Thursday, September 15, 2011

...suspended in my masquerade...

or, Scenes from a Phone call, vol 1

M and the girls were in Alabama for a week visiting her mother (Grandmama), while I stayed home and worked on getting our studio insulated, a long-delayed step in a project that started before K was born. Ultimately I'll move my office out of the dining room and into the studio. But this is going to take some doing, especially in terms of explaining things to the girls.

L: You working on the studio Dada?
me: Yup, while you're in Alabama.
L: What ith we going to use it for?
me: My office. I'll move my office into it.
L: But Dada, what will we use the dining room for?

uh... dining?

But we digress...


In any case, the separation meant that we had numerous phone "conversations," often early in the morning, my time. I was up early (5-ish) every day, heading to work on the 6.45a water taxi. Because I could. And because it meant that I could both get a good day's work in, and be home in time to work on the studio.

So one morning I got to talk w/ M and K, and I was struck by just how “growed up” K seems. She’s using the phone like a regular tool (L, in contrast, still uses it like a toy, nodding and/or shaking her head while I talk to her, rather than responding audibly).

She told me all about the things she'd been doing, swimming and diving "on the steps but not on the bottom step except Mommy threw the diving stick one time on the bottom step and I couldn't get it but then I did." Nice work! It was fun to actually be able to have a conversation with my eldest daughter, especially since this phase doesn't mean she's ready to push me away.

me (ending the conversation because my oatmeal is getting cold and my water taxi won't wait): I love you K. I miss you.
K: I love you too Daddy. I miss you.
me: I miss snuggling with you.
K: I miss snuggling with you too Daddy.

She even came back on after we’d said goodbye, to say “one more thing.”

K: Uh, Daddy?
me: Yeah K?
K: How is the studio going?

How indeed! Not as fast as you are apparently growing up!

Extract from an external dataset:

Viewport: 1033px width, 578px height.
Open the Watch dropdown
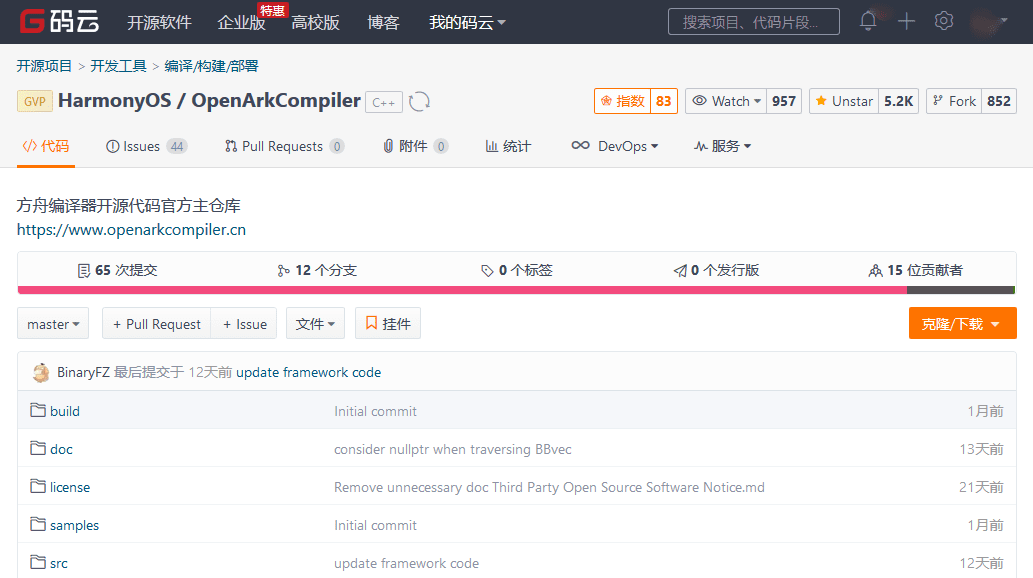click(727, 101)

It’s not hard for me to imagine her at 15 or 20, though if she’s as interested in me and what I’m doing at both those ages, I’ll be thrilled beyond speech. I have to steel myself for the reality that she and L are very likely to not really give a darn about their father for a period of 5 to 25 years, starting somewhere between 9 and 12, and lasting through somewhere between 15 and 39.